Several in vitro studies also support the stimulatory role of gonadotropins in the carcinogenesis and progression of OC. In studies with ovarian surface epithelium, a possible histogenetic origin of OC, treatment with hCG stimulated the proliferation of cells in a dose-dependent manner [12, 22]. Many in vitro studies on OC cell lines reported a stimulatory effect of LH/hCG on cell growth [23,24,25]. hCG stimulated (3H)-thymidine incorporation into DNA in LHR-expressing cells of normal ovarian surface epithelium (OSE) and the OC cell line OCC1, but not in LHR negative SKOV3 cells [24], suggesting that the stimulating effect of LH on OC is LHR-dependent. On the other hand, other groups of investigators demonstrated an inhibitory effect of LH on OC cell proliferation and release of CA-125 [26]. These conflicting findings could be explained by the different cell lines, in vitro conditions and concentrations of LH used in those studies. In addition to affecting OC cell proliferation, LH has also been shown to influence cellular processes, including adhesion [27], anchorage-independent growth [25], angiogenesis [28] and apoptosis [12, 23]. In animal models, OC could be induced after prolonged treatment with exogenous gonadotropins or elevated levels of endogenous gonadotropins [29]. In inhibin-alpha-deficient mice, gonadotropins were essential for gonadal and adrenal tumorigenesis [30], and chronically elevated circulating levels of LH or hCG caused ovarian and extragonadal tumors in certain strains of mice [31], strongly supporting the carcinogenic effect of gonadotropins on their target organs. LH is responsible for inducing ovulation in premenopausal women. The ovulatory process involves extensive proteolytic activity, cell proliferation, and tissue healing and remodeling, which parallels many cancer-associated processes [32].

Apoptosis is an important brake mechanism for carcinogenesis and cancer progression. It has been shown that hCG not only stimulates cell proliferation but also suppresses apoptosis in LHR-expressing cells of the OSE. This anti-apoptotic signaling of hCG was mediated by the insulin-like growth factor-1(IGF-1)/IGF-1 receptor pathway [12]. hCG treatment also demonstrated a LHR-dependent inhibition of cisplatin-induced apoptosis in LHR-positive OVCAR-3, but not in LHR-negative SK-OV-3 cells, suggesting a LHR-dependent inhibition via up-regulation of IGF-1. In addition, LH prevented cisplatin-induced apoptosis in oocytes [33]. During cyclic ovulation when the OSE is exposed to repeated injury and healing processes, apoptosis is likely to represent a protective mechanism by which injured cells are being eliminated. It is therefore possible that excessive stimulation of LH/hCG may enhance the susceptibility of OSE to carcinogenesis.
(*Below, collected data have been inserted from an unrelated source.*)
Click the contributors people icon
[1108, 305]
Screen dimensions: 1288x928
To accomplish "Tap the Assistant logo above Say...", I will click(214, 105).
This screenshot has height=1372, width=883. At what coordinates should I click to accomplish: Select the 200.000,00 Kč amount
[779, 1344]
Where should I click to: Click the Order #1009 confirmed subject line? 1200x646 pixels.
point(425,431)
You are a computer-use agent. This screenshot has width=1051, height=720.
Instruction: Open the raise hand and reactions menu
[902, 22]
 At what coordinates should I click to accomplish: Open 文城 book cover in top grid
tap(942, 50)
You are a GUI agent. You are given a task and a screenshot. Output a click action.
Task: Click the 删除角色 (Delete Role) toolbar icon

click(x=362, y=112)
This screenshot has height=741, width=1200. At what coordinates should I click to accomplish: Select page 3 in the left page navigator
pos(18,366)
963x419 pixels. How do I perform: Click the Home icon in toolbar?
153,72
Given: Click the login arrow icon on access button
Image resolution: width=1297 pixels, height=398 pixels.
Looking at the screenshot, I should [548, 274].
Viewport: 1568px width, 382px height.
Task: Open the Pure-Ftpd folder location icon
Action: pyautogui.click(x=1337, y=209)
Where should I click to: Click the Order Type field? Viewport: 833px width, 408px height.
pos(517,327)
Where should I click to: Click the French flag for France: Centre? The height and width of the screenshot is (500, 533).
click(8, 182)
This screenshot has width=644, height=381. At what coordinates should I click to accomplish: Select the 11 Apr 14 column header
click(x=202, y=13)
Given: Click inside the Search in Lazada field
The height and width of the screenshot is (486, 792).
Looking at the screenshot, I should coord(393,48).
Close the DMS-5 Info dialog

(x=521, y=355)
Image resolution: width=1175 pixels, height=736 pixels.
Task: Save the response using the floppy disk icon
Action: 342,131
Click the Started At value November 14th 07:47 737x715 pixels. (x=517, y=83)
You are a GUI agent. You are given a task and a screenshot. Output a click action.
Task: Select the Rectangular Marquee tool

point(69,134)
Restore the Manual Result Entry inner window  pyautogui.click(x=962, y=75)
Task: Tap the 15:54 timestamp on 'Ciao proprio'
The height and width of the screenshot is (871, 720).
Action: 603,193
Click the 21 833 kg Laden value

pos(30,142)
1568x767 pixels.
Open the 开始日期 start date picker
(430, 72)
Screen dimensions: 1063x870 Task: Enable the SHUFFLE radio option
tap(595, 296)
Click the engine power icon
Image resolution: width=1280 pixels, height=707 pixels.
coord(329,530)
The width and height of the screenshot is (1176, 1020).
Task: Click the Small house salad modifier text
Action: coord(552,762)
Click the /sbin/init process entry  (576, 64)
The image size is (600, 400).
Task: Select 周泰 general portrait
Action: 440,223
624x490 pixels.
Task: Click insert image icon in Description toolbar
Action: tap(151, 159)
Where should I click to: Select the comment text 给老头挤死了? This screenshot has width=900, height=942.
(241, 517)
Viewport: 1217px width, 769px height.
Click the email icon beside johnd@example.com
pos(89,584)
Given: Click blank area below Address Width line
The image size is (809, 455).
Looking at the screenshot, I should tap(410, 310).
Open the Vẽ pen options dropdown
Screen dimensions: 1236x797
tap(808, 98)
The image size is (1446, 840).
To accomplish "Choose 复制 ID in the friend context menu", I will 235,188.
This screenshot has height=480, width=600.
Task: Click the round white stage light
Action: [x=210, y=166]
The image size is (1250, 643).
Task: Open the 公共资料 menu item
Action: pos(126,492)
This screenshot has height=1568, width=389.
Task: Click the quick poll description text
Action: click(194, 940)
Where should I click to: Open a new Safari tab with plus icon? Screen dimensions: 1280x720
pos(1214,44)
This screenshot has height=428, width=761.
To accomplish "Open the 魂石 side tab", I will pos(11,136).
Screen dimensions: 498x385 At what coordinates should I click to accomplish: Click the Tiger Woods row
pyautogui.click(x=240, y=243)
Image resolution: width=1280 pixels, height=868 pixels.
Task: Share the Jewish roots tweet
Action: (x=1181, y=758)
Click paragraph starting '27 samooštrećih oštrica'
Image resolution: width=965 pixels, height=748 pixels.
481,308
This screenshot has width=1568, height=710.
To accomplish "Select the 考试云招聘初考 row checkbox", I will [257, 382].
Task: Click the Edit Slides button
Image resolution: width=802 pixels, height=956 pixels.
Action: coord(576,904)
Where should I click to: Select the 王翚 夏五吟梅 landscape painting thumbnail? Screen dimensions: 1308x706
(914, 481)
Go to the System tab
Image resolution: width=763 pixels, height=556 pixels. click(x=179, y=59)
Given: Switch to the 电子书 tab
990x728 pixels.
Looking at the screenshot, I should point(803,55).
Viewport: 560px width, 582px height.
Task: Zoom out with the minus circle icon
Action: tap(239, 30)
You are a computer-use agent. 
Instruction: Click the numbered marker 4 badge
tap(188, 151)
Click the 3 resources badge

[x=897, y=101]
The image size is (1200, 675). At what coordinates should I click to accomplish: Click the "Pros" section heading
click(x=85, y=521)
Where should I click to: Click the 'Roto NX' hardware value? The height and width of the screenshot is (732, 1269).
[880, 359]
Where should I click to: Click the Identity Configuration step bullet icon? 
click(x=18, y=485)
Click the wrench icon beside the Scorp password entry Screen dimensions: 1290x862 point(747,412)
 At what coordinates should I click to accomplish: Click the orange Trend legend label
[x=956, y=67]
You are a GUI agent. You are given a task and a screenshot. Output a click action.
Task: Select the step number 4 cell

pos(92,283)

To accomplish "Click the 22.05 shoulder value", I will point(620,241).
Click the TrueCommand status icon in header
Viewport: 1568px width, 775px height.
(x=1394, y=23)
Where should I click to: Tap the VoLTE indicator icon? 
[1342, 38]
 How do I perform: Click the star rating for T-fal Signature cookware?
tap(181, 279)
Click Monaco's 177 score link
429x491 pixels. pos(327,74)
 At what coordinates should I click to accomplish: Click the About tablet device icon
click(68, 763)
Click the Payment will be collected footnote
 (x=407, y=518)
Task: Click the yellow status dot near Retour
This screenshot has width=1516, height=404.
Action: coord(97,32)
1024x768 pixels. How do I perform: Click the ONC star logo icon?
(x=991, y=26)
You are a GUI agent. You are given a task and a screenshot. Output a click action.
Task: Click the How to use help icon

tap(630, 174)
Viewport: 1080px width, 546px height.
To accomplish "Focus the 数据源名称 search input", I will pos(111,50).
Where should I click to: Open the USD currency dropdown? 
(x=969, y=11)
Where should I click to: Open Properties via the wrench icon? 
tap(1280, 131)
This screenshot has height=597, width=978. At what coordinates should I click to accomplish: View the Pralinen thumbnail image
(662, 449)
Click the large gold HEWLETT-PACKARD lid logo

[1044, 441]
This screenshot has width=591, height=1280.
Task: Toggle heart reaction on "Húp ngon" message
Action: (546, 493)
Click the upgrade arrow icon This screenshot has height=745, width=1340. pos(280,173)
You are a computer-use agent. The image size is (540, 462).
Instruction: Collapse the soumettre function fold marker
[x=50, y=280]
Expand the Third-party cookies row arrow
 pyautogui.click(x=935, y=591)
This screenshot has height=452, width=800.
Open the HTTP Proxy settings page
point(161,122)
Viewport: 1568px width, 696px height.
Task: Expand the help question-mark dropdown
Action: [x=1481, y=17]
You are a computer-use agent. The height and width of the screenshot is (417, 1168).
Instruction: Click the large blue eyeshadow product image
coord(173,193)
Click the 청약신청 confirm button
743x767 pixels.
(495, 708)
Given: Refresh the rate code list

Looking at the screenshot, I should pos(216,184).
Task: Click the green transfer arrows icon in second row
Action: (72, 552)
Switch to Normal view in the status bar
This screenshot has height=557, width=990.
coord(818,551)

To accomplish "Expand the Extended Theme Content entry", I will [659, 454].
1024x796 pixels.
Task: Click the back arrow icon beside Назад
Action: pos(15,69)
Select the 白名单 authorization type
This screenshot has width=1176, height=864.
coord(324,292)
Despite the progress made with regard to diagnosis and treatment over the last years, OC remains a major cause of mortality [1]. Since expression of LHR can be found in most specimens, LH receptors might represent targets for immunotherapy or cytotoxic conjugated agents that can exploit these receptors to deliver hybridized cytotoxic moieties. Successful attempts have been made in animal experiments with hCG-hecate conjugates [34].

Conclusions

Our study demonstrates that LHR is not only strongly expressed in the vast majority of OC specimens of different histology subtypes but it is also significantly associated with advanced tumor grades and pathologic stages of this disease. Further studies are needed to explore the role LHR in the carcinogenesis and progression of OC and to exploit the presence of this receptor as a target for novel therapies against OC.